しかしながら金閣寺は度々の火事や多くの文化財を消失しており国宝がありません。金閣も昭和30年に再建された建物ですので、意外なことに国宝には指定されていません。
金閣寺は市内の北西にあり、京都駅からはバスで1時間弱ほどの距離にあります。清水寺や八坂神社などの東山とは逆方向となり、嵐山や銀閣寺ともすこし離れた場所にあります。最寄に電車や地下鉄はありませんので、バスか自家用車でのアクセスとなります。自転車による観光は意外にバスよりも早く快適な場合もありますが、金閣寺へ向かう道はゆるやかな上り坂ですのでけっこう体力が必要です。
京都駅から嵯峨野線(山陰線)で「円町」で下車します。円町で降りたら西大路通りまで歩き、市バス「西ノ京円町」から204号系統、205号系統のどちらかに乗車し「金閣寺道」で下車します。所要時間はJRとバスで30分ぐらい。料金は大人420円になります。
京都駅から地下鉄烏丸線「国際会館」行きに乗車し「北大路」で下車します。北大路バスターミナルから市バスに乗換え「金閣寺道」で下車します。バスターミナルから金閣寺道へは204号系統、101号系統、102号系統、205号系統、M1系統など複数路線がありますので、どの路線に乗っても大丈夫です。所要時間は地下鉄とバスで30分ぐらい。料金は大人520円になります。地下鉄とバスを併用して観光をする場合は、一日乗車券が、大人1,200円で購入できますのでお得です。
金閣寺以外にもいろいろな観光スポットをめぐりたい場合は、市バスの洛バス101号系統がおすすめです。京都駅からは二条城、晴明神社、北野天満宮を経由して金閣寺へ向かいます。また金閣寺からきぬかけの路を行く、59号系統に乗り、竜安寺、仁和寺の世界遺産コースをめぐることもできます。バスのみで観光をする場合は、1日乗車券500円が便利です。ただし紅葉シーズンやGWは大変混み合いますので観光ピーク時は電車との併用や別ルートをおすすめします。

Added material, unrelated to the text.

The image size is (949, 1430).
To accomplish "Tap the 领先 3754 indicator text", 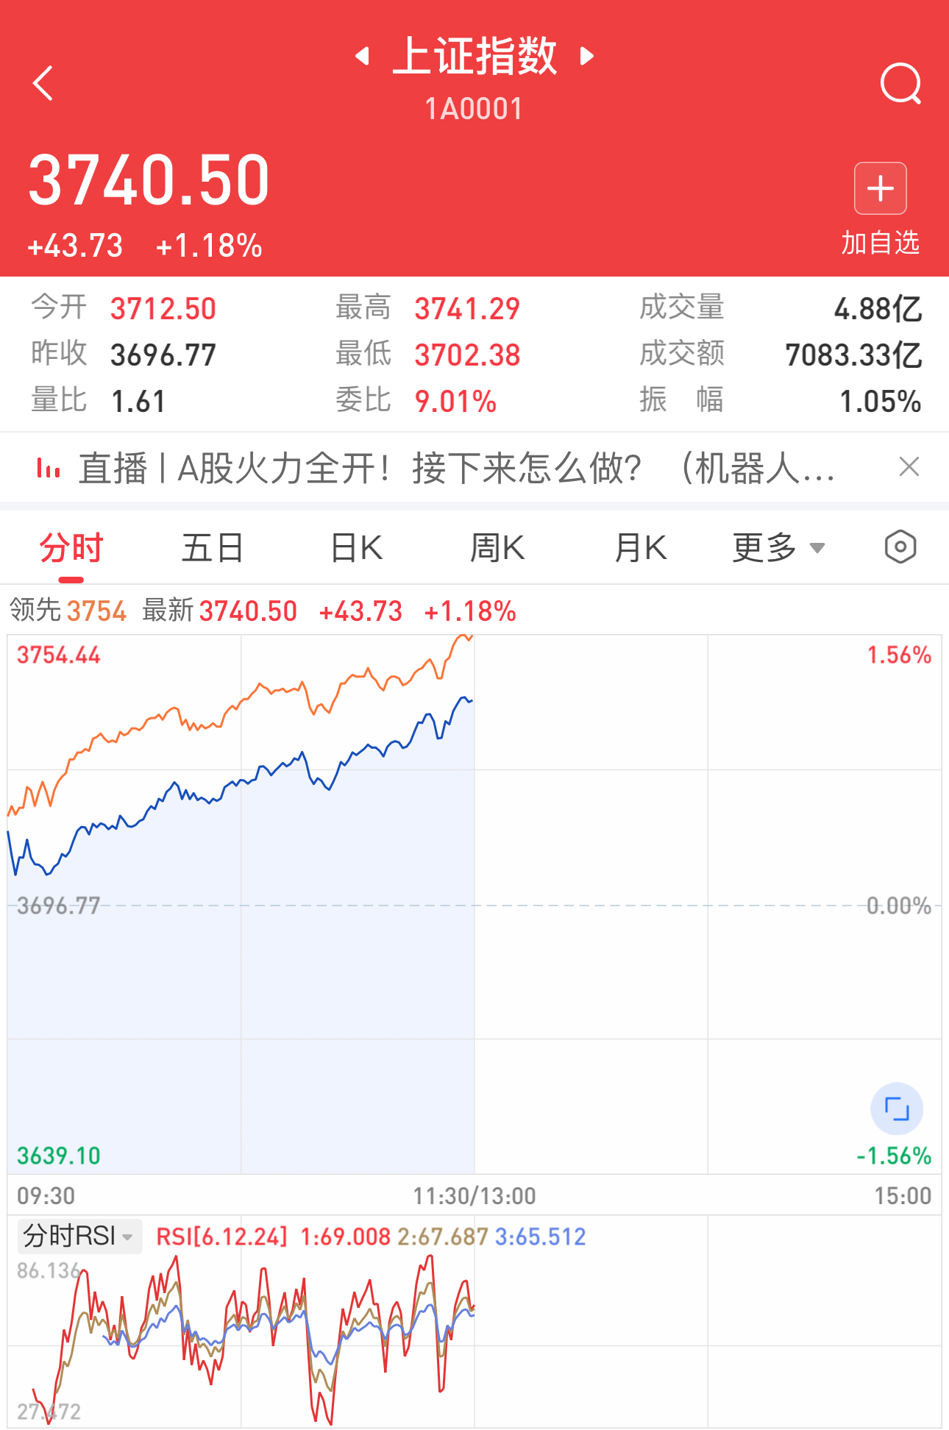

金閣寺には駐車場(1時間300円)が隣接してあります。ただし収容台数が150台ほどですので、すぐに満車になってしまいます。近隣にもコインパーキングがありますが、なかなか空きを探すのが困難です。金閣寺周辺は大きな渋滞はなく平日や冬場のオフピークであればストレスなく駐車できますが、観光シーズンはどこに行っても駐車場を探すのが大変ですので、あまり車での観光はおすすめできません。